Data extracted from a collection:
□ □ □ □
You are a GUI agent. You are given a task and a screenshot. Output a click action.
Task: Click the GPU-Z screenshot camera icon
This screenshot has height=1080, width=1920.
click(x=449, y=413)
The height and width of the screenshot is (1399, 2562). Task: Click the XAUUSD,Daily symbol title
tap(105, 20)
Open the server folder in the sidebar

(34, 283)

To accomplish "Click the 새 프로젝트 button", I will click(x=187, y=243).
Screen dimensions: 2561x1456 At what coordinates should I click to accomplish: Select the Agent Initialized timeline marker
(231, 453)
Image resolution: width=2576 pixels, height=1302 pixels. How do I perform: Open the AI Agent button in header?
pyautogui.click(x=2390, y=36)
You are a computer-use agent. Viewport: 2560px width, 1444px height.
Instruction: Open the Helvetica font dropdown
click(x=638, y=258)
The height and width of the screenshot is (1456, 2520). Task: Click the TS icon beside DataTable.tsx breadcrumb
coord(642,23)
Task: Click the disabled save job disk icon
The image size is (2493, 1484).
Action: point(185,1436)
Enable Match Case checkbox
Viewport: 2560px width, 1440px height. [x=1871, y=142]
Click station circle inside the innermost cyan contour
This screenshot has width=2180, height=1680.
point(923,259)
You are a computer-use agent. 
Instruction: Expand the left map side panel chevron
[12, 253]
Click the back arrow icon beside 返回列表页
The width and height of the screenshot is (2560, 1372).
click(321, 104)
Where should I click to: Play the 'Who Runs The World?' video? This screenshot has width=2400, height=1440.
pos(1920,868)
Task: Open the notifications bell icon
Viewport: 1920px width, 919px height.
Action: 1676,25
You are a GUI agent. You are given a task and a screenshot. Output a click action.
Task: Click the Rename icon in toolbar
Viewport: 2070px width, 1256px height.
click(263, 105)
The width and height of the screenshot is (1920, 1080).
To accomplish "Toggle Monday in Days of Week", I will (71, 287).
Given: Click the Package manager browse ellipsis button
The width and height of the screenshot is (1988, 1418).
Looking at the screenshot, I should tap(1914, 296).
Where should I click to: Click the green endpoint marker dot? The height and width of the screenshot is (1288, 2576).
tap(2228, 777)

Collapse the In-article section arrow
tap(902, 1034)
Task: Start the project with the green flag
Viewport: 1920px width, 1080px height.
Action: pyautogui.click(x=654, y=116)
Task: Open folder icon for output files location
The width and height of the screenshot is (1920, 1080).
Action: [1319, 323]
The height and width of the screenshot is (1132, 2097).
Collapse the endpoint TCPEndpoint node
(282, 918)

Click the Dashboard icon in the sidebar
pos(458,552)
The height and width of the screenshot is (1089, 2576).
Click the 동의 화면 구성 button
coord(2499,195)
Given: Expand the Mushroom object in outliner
□ □ □ □
What is required — Among the records, find every line holding the word "will" and copy it.

Solution to the exercise —
To accomplish "Click the 새 프로젝트 button", I will click(x=187, y=243).
To accomplish "Toggle Monday in Days of Week", I will (71, 287).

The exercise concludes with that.